1. Determine Your Potential Profiles
The first and foremost step to creating a super-targeted LinkedIn Boolean search is to define your potential user profile. You need to have a clear understanding of who your ideal clients or candidates are before you start using LinkedIn filters and Boolean searches. Take some time to create a persona and then translate it into LinkedIn filters. This will enable you to trim down your search results and focus on the right audience.
2. Analyze Your Existing Profiles
One of the best ways to start drafting your Boolean search query is to analyze the profiles of your current prospects or clients. You need to look into their job titles and keywords that come up most often in their profiles. This will help you get a deep understanding of the type of people you should target. Once you have identified the most relevant job titles and keywords, include them in your Boolean search query.
3. Note Down Your Boolean Query
Writing a long Boolean query directly in a LinkedIn search can be frustrating, as it often gets deleted and you cannot see the whole expression. Instead, it’s better to write your Boolean query first in a Word document or Excel and then paste it into LinkedIn. This will help you to spot potential errors and make any necessary corrections before pasting it into LinkedIn. Also, writing it outside of LinkedIn makes it easy to edit and refine the query as needed.
4. Keep Refining Your Query
Your Boolean query is not something that should be written in stone. It should evolve as your business grows and as you gain a deep understanding of your target audience. Every time you search, you may find irrelevant profiles. To exclude such profiles, add them to your blacklist using NOT. Similarly, you may find new keywords or job titles that you had not thought about initially. Add such profiles to your targeted keyword lists with the OR operator. Keep refining your Boolean query as you understand more about your audience.
By following these best practices, you can create a highly targeted and effective Boolean search that will help you connect with the right audience and grow your business on LinkedIn.
LinkedIn Boolean Search Template
Now, let’s look into a Boolean string formula to help you get a deep understanding of the Boolean principle and produce more relevant and accurate results. Here you go:
Template: (Position Keywords) AND (Field Keywords) NOT (Backlists)
This Boolean search string is used to search and eliminate many job titles at once.

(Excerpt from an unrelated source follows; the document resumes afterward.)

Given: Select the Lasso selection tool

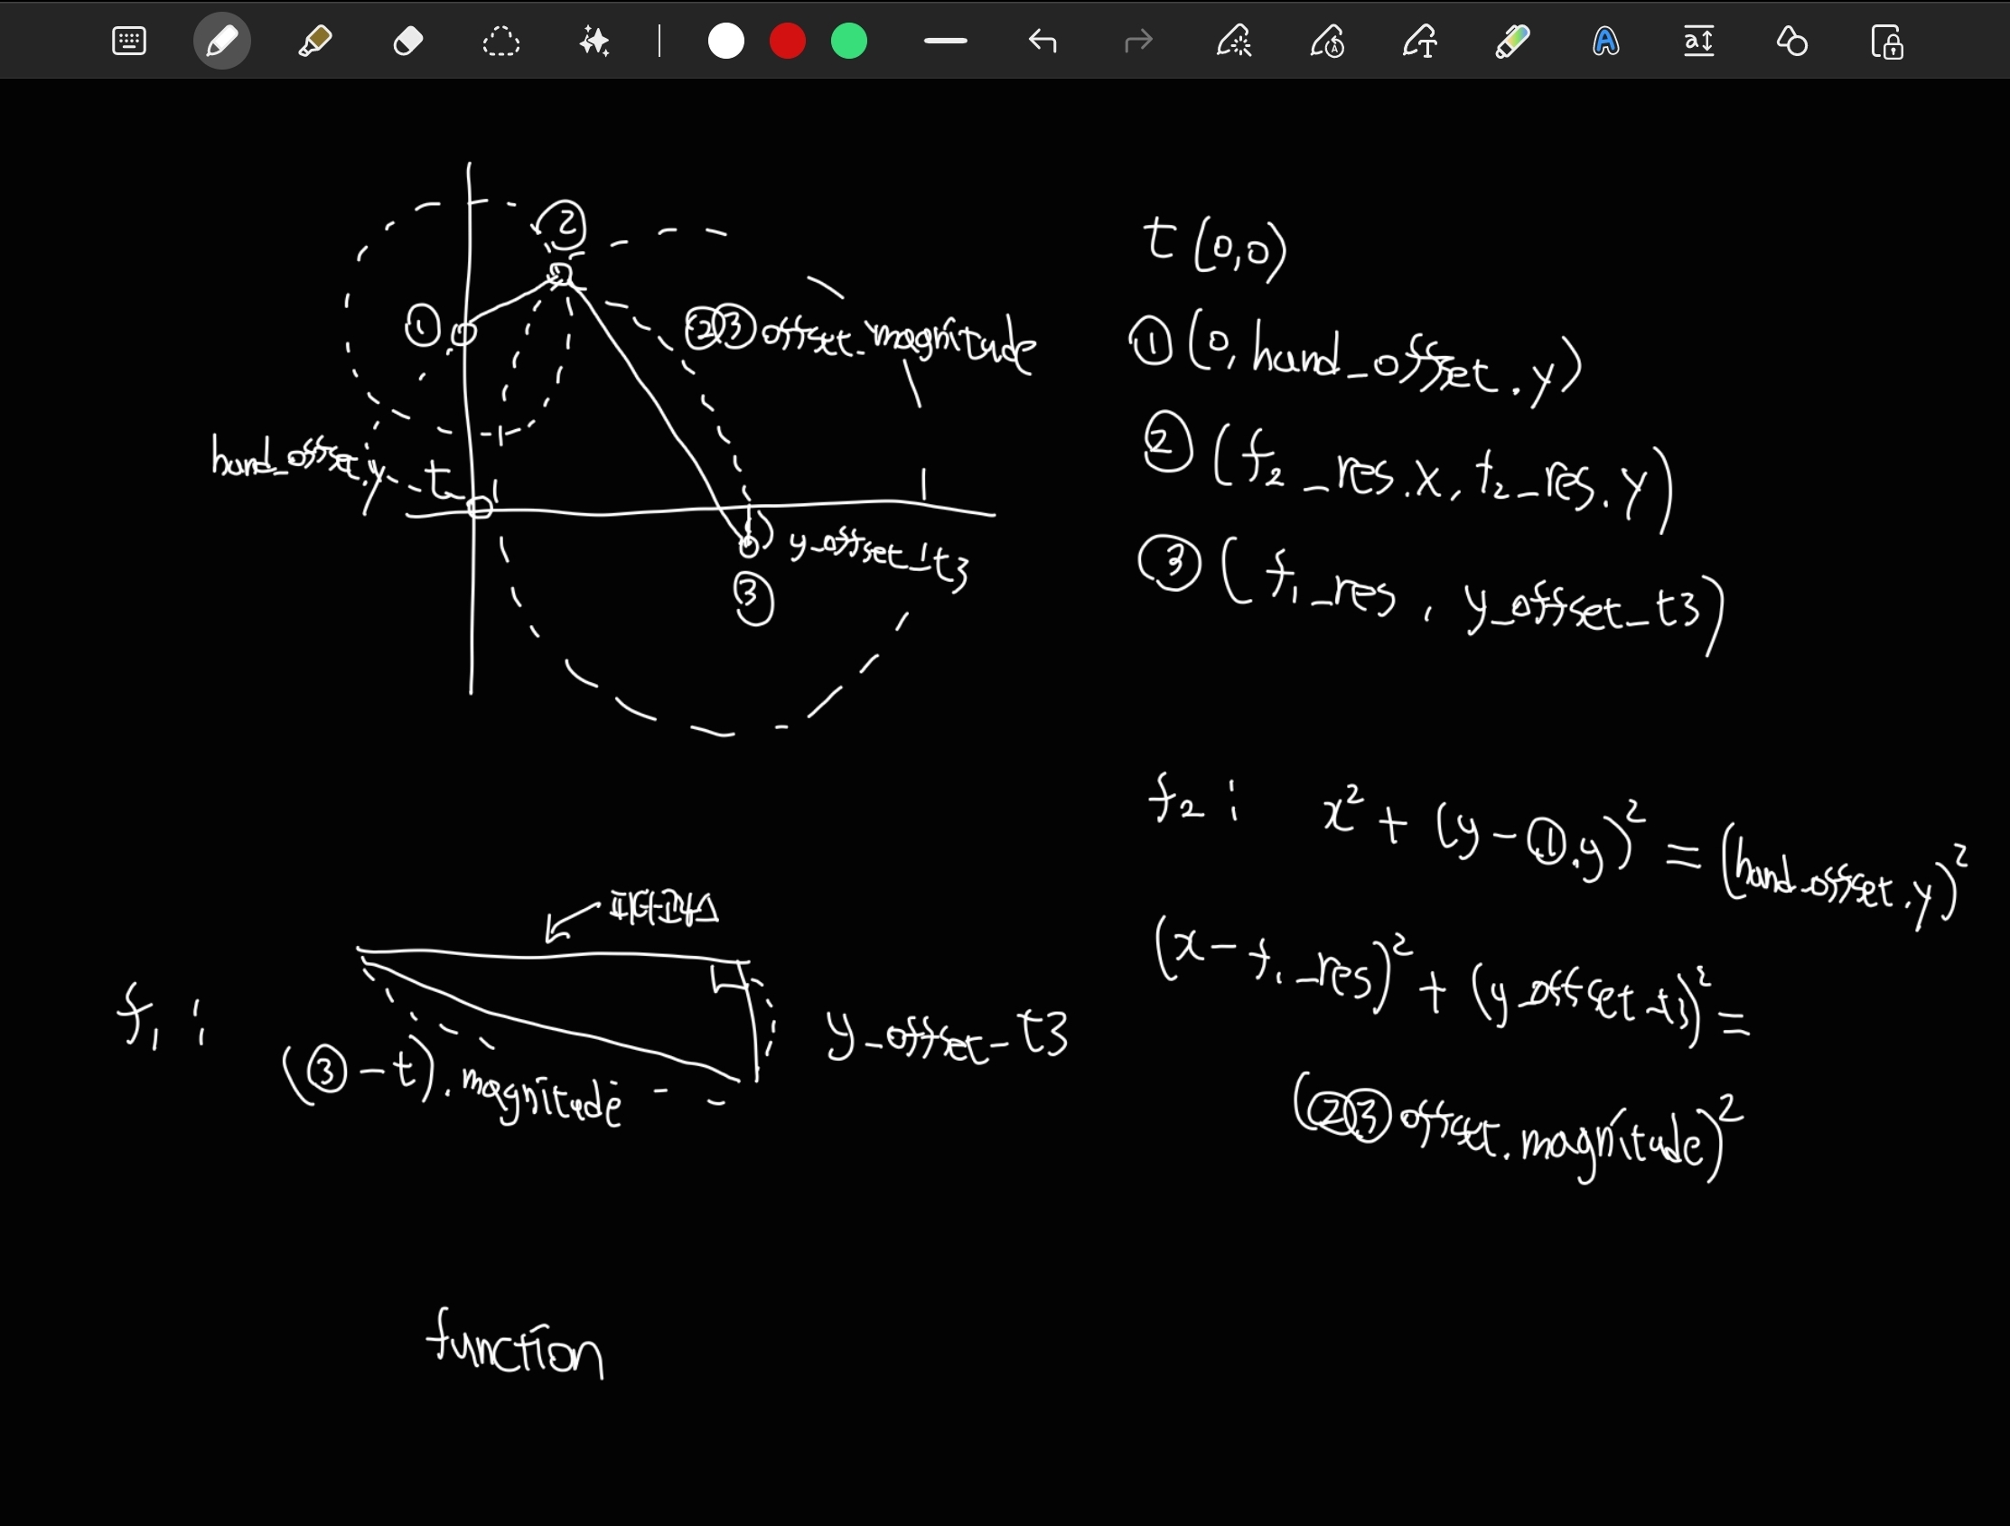Looking at the screenshot, I should tap(501, 42).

For instance, let’s say you are looking for some senior-level employees from the sales and marketing department and exclude other profiles.
First, add the position keywords below:
(“Marketing Manager” OR “Senior Manager” OR “Sales Manager” OR Head )

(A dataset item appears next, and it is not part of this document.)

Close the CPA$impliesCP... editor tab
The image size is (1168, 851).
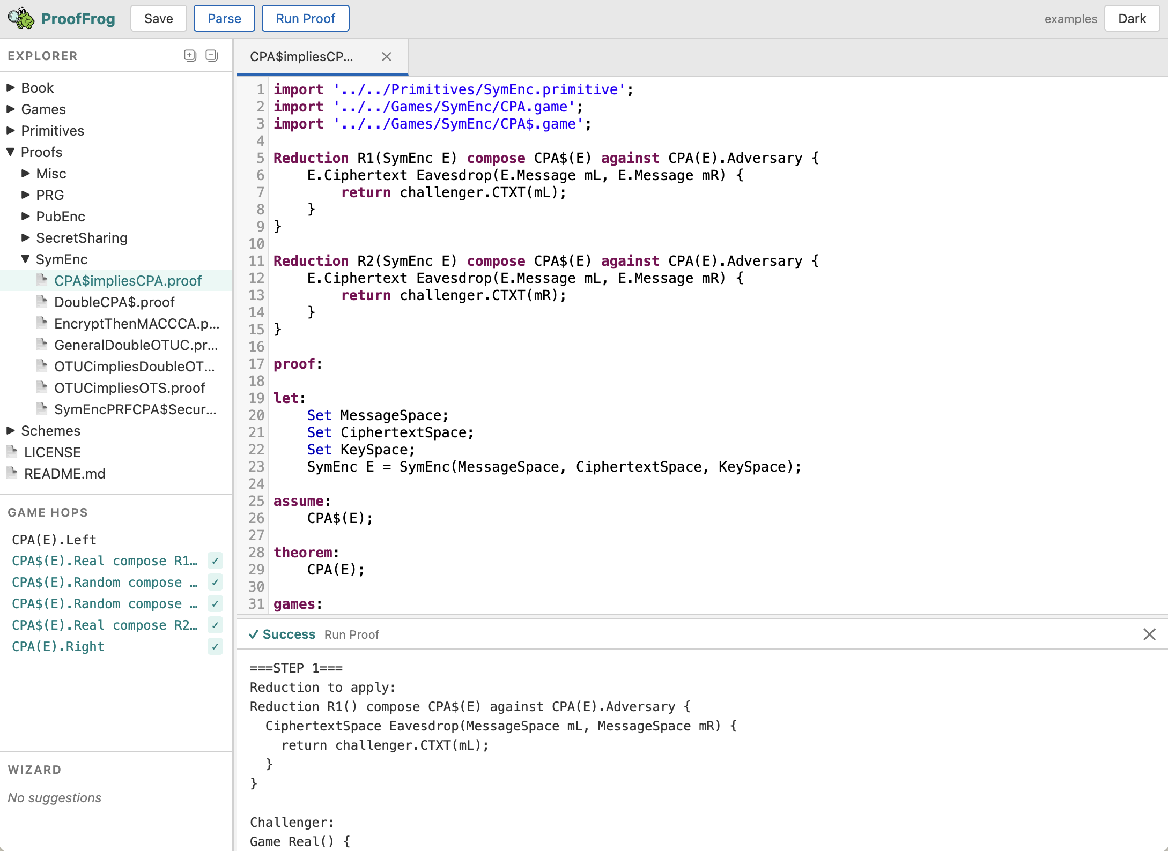(386, 57)
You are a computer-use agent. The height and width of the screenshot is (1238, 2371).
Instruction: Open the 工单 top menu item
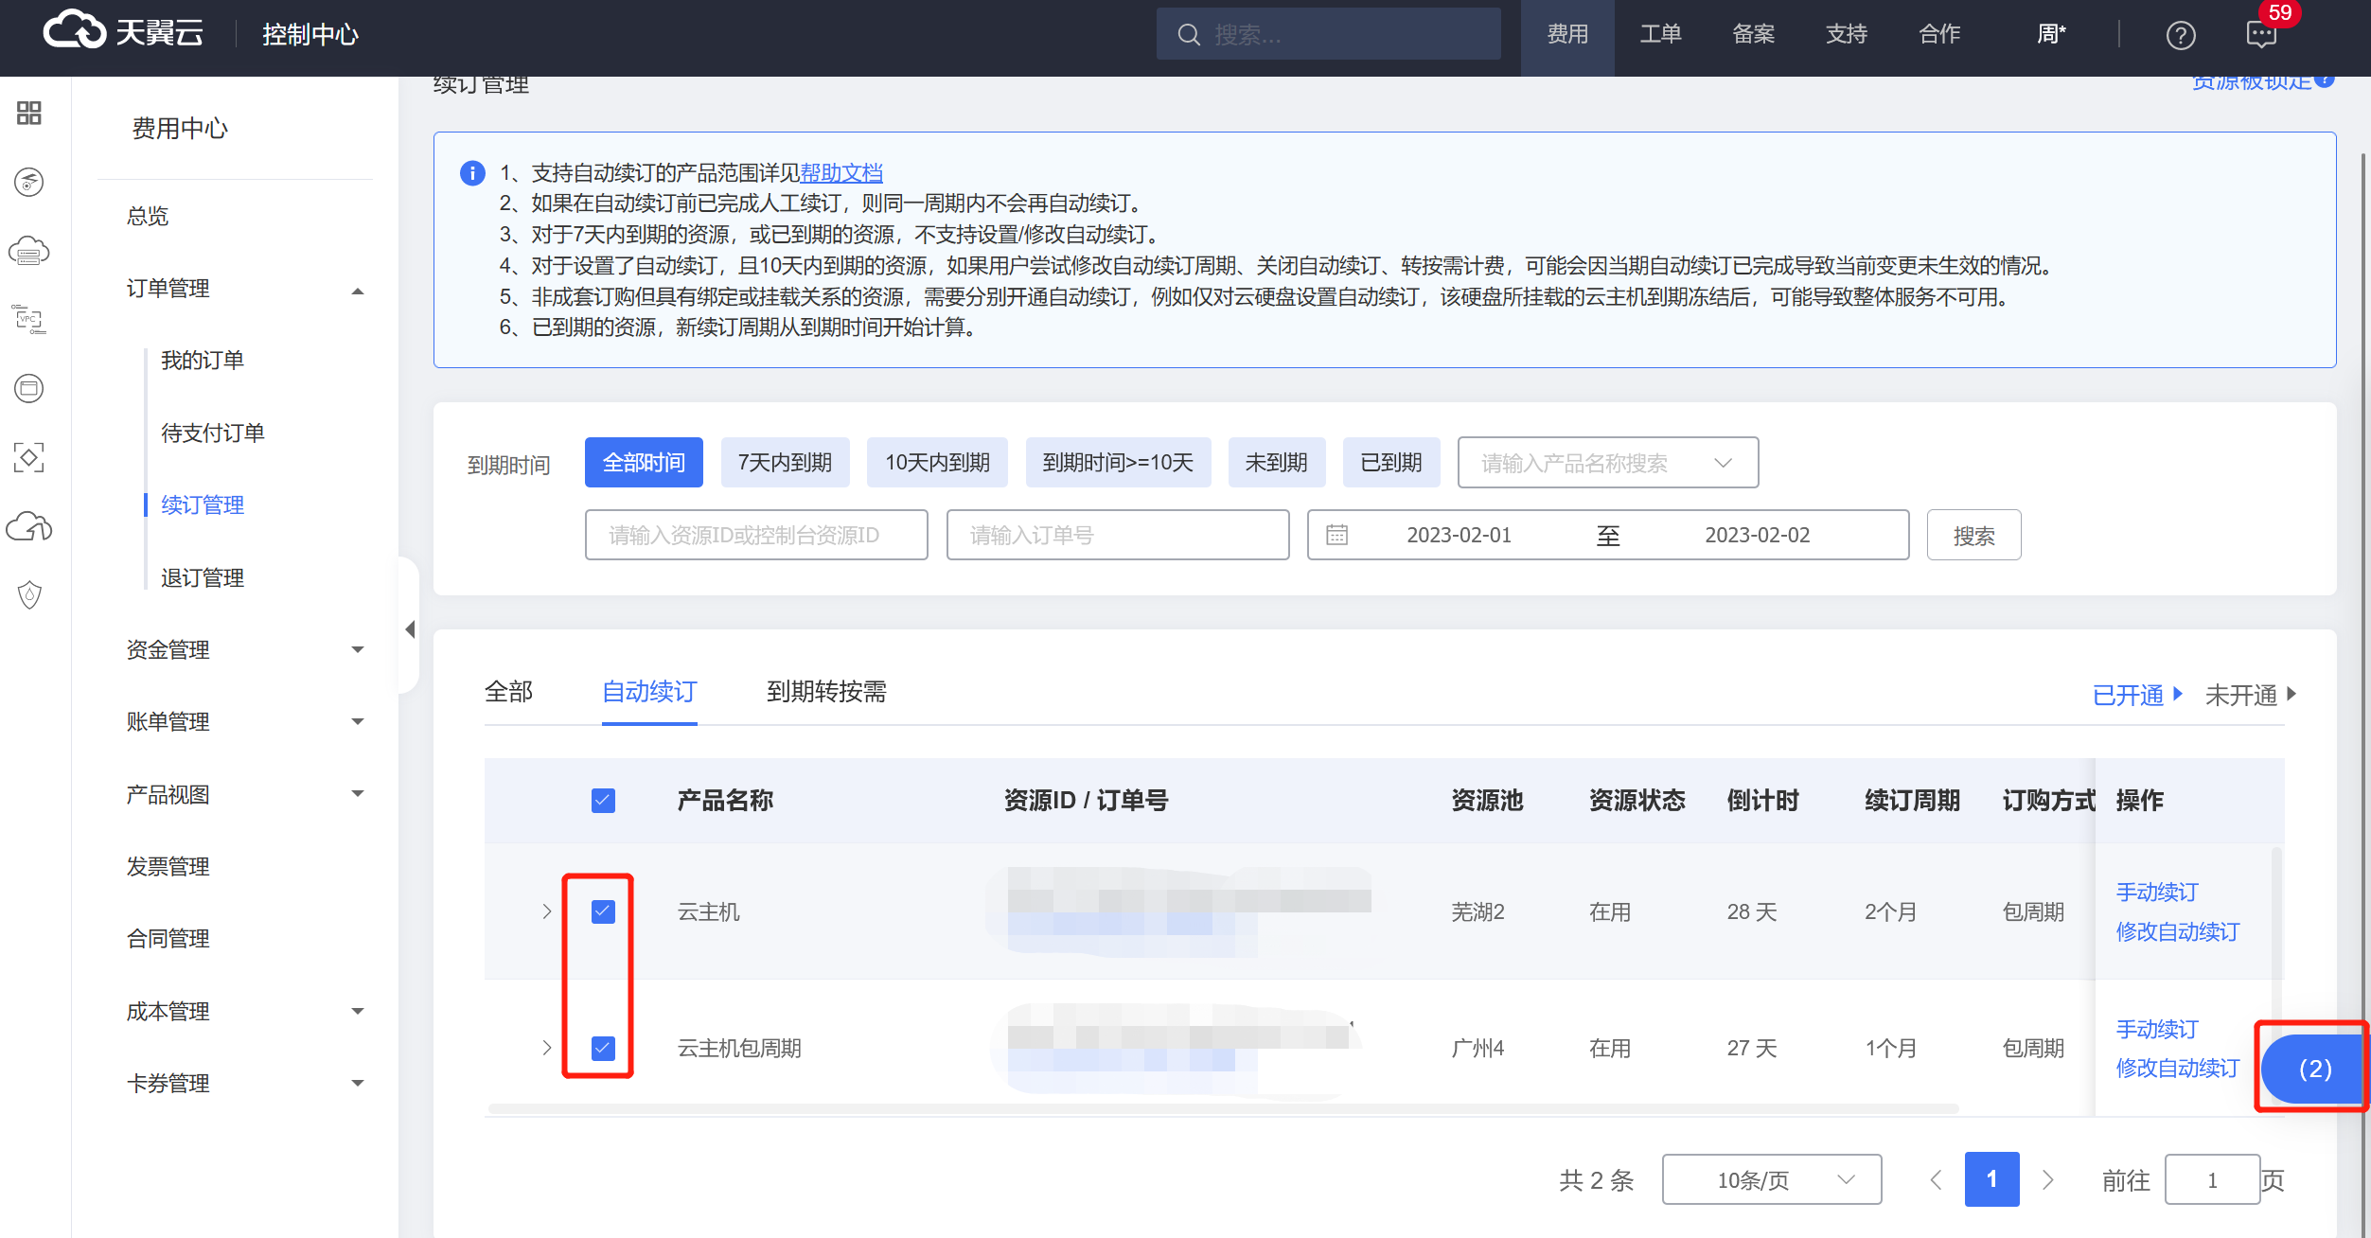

Then add the field keywords as below:
(Marketing OR Sales)
And add the blacklist keywords as below:
(“Chief Executive Officer” OR CEO OR Founder)
Then combine all the strings into the template:
(“Marketing Manager” OR “Senior Manager” OR “Sales Manager” OR “Sales Head” OR “Marketing Head”) AND (Marketing OR Sales) NOT (CEO OR “Chief Executive Officer” OR Founder OR “Co-Founder” OR “Cofounder”)
Using this Boolean search, the LinkedIn search engine provides the users whose profile contains the following terms:
- Marketing Manager
- Senior Manager
- Sales Manager
- Sales Executive
- Head of Sales
- Head of Marketing
- Marketing Executive
And the search will exclude any profiles including the words – CEO, Chief Executive Officer, Founder, Co-Founder, and Cofounder.
Now, we are clear about how LinkedIn Boolean search is a powerful tool in helping you find the right people, job opportunities, and information on the platform. However, it’s important to take the time to define your ideal customer profile and iterate your search query to achieve the best results. While it can seem challenging at first, with practice, you can become a master at crafting super-targeted searches on LinkedIn. You can now take your Boolean searches to the next level and make better hiring decisions. Don’t miss out on the power of LinkedIn Boolean search – give it a try and see how it can transform your business.